Recensioni film

Smetto quando voglio: recensione

Il cinema italiano si è spesso interessanto ultimamente alla sorte del popolo dei precari, ma l’ha fatto quasi sempre con la lente del tragico o del grottesco, senza particolari sfumature o accenni di complessità.
È stato un dramma sociale (Giorni e nuvole di Soldini, L’intrepido di Gianni Amelio), una frattura capace di togliere futuro anche ai sentimenti (Generazione 1000 euro di Massimo Venier), umiliazione dolorosa nel ridursi a fare – da laureati – i lavori più assurdi (Tutta la vita davanti di Paolo Virzì, Fuga dal call center di Federico Rizzo). Stavolta l’argomento è solo un pretesto. 

L’esordiente Sydney Sibilia confeziona la commedia che da tanto tempo avremmo voluto vedere in Italia: fotografia fluo e acida, dialoghi forbiti e auto dissacranti, umorismo efficace. E, poi, gli attori: a parte Edoardo Leo, senza il quale – Sibilia dixit – il film non si sarebbe fatto,  non ci sono i soliti noti di dubbia efficacia (e qualità), ma una sporca mezza dozzina di diffusa bravura (è stata sottolineata da molti la coralità del cast), da Valerio Aprea a Paolo Calabresi, da Libero De Rienzo a Stefano Fresi, da Lorenzo Lavia a Pietro Sermoni e Sergio Solli, con Valeria Solarino per la quota rosa e Neri Marcorè in sfregiato cammeo.

Si ride parecchio e non è una risata sterile, ma dettata dai canoni dell’attualità.
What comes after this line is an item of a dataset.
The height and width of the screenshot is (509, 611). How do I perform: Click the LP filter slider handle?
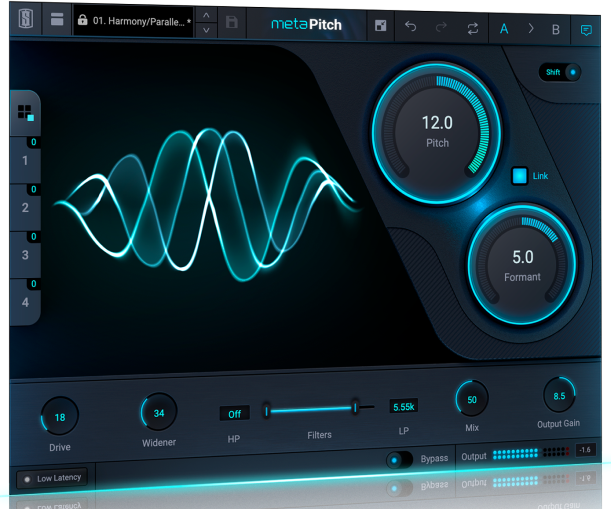coord(355,407)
Qualcuno ci vedrà l’ombra di Breaking Bad, almeno nell’idea di base; qualcun altro strizzate d’occhio alle complesse formule di The Big Bang Theory; altri ancora “la banda” alla Romanzo Criminale. C’è un po’ di tutto, in una estremizzazione della realtà che fa già ridere di per sé, ma che acquista punti in più perché viene espressa con le facce giuste. Il retrogusto è amaro, ma non sprofonda mai o quantomeno è filtrato dentro alla necessità che fa virtù.